Al contempo – e come lei stesso menzionava, probabilmente non a caso – l’Ue deve reagire anche alla delicata crisi in Bielorussa, dove Lukashenko rifiuta di cedere alle proteste di massa in corso ormai da settimane. Che cosa può fare concretamente l’Ue per sostenere l’opposizione, o quanto meno una pacifica transizione politica?

È molto difficile, perché abbiamo pochissime leve in Bielorussia. Per le informazioni su quanto accade possiamo fare affidamento di fatto solo sull’opposizione, sui media e sui cittadini bielorussi. Non abbiamo grandi leve economiche, né contatti solidi all’interno del regime – perciò non abbiamo modo di valutare se e quanti membri del governo o dell’apparato stiano considerando di abbandonare Lukashenko, e se sì a quali condizioni. Questo rende molto complicato definire una politica efficace, e istruire di conseguenza i nostri diplomatici su cosa fare e come comunicare. I russi hanno qui un vantaggio enorme, perché conoscono invece benissimo il regime: non soltanto Lukashenko, ma anche i funzionari, l’apparato di sicurezza con cui lavorano da decenni – oltre a poter contare su corposa intelligence sul terreno. Dunque sì, siamo in una situazione estremamente scivolosa, e il caso Navalny non ha fatto che renderla ancor più tale, perché come la “micro-crisi” dell’aereo tedesco per recuperarlo ha dimostrato siamo costretti a dipendere dalla buona volontà di Putin proprio quando vorremmo combatterlo. In quel caso i tedeschi hanno visto l’opportunità di salvare per lo meno una vita, e probabilmente ci sono riusciti. Ma in Bielorussia ce ne sono in gioco molte di più, e manovrare esclusivamente dall’esterno è estremamente complicato. Dunque tutto ciò che può fare l’Ue per il momento è tentare di influenzare il processo con sanzioni mirate contro qualche membro del regime, e portare avanti in parallelo i negoziati con la Russia perché accetti quanto meno l’OSCE come mediatore tra Luakshenko e le forze di opposizione. Se questi tentativi dovessero fallire, l’Ue non potrà che riconoscere la piena corresponsabilità di Putin.

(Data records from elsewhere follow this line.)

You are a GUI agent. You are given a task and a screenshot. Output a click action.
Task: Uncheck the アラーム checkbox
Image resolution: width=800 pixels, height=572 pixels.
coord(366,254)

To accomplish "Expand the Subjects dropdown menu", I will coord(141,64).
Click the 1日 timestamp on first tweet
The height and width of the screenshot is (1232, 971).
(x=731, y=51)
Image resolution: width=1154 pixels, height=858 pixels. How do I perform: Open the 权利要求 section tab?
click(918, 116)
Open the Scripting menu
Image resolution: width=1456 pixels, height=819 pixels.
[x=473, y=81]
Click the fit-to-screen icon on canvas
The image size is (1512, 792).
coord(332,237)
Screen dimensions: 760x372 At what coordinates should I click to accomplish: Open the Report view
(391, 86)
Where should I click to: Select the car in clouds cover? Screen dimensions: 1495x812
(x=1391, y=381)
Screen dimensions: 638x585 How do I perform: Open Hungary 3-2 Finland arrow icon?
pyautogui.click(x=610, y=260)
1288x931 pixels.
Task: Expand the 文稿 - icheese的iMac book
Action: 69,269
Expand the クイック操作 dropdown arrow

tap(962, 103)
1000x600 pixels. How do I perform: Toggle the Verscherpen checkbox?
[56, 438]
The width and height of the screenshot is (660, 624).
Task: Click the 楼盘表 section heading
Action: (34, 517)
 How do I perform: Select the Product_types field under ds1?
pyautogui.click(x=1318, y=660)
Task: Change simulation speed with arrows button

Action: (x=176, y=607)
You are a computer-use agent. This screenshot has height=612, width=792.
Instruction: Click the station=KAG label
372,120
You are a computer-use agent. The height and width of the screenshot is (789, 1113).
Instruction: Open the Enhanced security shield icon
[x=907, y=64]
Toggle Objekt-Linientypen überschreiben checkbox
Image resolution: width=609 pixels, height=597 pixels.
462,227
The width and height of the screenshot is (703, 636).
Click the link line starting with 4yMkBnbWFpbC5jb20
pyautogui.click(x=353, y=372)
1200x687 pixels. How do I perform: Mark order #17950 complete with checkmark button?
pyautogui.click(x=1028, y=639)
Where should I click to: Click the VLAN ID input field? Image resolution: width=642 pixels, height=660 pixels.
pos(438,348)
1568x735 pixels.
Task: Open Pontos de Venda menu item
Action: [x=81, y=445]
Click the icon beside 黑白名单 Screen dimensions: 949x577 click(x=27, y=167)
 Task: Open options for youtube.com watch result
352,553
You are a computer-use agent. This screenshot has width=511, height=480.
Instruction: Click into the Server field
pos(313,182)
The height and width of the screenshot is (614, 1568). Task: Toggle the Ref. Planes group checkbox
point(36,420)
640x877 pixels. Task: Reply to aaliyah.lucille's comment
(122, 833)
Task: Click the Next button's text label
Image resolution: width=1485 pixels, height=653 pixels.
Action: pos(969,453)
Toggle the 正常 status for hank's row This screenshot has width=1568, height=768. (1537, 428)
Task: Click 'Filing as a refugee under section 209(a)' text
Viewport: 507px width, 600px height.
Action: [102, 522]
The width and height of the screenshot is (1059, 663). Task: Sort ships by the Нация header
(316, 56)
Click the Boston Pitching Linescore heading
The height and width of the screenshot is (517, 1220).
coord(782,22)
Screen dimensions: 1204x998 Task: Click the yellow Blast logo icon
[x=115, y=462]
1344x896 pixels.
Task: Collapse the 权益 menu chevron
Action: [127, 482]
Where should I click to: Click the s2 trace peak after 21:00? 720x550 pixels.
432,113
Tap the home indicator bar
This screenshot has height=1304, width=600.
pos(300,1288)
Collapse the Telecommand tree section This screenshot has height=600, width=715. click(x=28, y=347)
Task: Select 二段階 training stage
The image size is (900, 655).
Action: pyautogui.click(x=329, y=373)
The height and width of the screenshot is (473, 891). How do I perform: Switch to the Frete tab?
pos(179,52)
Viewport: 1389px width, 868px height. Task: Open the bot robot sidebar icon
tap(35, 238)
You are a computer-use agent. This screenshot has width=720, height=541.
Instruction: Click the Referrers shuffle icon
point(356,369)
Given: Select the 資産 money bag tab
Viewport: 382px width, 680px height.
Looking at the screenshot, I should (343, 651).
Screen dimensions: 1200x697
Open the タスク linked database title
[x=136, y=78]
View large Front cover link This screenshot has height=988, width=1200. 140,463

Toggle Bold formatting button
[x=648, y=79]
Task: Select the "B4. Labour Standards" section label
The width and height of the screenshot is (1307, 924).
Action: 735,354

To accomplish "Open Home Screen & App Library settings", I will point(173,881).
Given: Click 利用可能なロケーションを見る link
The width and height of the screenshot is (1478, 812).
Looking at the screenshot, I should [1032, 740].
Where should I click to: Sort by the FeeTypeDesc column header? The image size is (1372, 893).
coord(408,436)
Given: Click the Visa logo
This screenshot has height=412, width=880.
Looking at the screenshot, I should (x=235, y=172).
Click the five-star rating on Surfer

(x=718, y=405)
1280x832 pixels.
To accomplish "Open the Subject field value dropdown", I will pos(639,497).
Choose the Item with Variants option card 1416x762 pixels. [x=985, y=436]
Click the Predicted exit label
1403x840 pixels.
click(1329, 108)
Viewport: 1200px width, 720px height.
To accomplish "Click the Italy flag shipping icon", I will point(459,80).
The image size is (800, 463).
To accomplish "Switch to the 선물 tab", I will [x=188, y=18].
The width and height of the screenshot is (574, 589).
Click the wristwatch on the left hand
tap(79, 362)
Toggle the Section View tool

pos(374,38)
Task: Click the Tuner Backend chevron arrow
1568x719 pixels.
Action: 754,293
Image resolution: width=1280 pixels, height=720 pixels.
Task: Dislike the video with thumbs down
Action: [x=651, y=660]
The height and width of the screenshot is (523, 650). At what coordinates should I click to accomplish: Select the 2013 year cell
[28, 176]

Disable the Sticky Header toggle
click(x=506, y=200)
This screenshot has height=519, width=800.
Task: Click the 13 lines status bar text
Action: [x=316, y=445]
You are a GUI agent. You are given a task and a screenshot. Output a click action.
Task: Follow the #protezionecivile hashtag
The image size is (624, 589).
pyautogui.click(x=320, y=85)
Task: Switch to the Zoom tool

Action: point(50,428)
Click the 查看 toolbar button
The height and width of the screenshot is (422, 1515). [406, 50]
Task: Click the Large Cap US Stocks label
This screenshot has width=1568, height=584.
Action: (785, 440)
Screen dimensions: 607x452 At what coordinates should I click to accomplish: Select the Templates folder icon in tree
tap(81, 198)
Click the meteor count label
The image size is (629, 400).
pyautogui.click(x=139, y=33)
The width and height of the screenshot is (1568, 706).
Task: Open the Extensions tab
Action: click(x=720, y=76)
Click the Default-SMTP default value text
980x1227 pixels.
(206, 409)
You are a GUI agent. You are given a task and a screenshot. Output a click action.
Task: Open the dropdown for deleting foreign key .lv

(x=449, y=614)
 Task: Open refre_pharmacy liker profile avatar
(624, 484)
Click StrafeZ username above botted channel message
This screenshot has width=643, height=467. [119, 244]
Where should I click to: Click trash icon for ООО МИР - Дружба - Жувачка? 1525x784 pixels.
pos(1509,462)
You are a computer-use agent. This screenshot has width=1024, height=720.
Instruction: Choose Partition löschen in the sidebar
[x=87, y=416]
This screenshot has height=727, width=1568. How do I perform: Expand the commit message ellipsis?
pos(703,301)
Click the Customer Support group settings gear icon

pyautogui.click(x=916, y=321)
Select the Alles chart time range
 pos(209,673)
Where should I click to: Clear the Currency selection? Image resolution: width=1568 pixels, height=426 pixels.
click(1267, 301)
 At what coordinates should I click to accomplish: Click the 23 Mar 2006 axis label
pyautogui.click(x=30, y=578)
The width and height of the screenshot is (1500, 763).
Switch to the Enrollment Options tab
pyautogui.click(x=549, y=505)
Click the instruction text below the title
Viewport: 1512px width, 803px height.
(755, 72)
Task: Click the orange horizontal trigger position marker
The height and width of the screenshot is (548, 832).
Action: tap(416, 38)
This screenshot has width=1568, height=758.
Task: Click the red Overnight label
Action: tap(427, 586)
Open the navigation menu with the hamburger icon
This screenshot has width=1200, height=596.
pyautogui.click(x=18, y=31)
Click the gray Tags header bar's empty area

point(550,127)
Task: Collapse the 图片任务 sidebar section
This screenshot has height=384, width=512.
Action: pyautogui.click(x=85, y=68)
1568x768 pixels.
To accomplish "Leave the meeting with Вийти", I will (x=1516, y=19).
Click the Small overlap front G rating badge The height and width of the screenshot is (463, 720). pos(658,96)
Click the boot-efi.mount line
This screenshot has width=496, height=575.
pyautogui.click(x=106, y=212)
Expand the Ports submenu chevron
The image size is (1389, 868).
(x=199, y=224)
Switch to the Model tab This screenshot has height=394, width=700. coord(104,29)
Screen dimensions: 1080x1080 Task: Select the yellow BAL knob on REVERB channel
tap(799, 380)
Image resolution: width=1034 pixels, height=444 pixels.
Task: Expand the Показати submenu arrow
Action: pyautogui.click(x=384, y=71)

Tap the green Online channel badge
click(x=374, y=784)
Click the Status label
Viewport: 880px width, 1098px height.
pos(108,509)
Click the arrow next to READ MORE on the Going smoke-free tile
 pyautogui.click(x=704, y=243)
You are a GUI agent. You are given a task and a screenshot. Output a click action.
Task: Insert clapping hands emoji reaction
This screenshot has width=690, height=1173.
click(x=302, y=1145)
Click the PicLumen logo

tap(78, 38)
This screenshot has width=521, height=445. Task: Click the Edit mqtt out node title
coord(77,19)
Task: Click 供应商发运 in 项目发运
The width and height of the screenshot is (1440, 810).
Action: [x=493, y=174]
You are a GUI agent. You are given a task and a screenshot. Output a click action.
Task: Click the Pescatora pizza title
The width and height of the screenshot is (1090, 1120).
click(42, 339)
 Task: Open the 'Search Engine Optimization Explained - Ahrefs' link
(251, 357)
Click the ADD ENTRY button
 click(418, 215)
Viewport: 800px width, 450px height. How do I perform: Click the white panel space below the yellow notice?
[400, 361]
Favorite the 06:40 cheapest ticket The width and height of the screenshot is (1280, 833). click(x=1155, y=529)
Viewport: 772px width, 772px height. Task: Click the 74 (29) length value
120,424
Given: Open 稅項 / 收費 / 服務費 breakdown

Sembra come se dopo essere stata concentrata per mesi sulla lotta alla pandemia, l’estate sia tornata a ricordare all’Ue quanto “sgradevole” sia il suo vicinato: dalla Russia alla Turchia, dalla Bielorussia al Libano.

Già, ed è proprio per questo che Lukashenko aveva deciso deliberatamente di spostare le elezioni in piena estate, pensando che l’Occidente sarebbe stato troppo distratto, e i suoi stessi cittadini troppo impegnati ad accendere barbecue e sorseggiare vodka per andare a votare. Putroppo per lui, questa volta la previsone era sbagliata.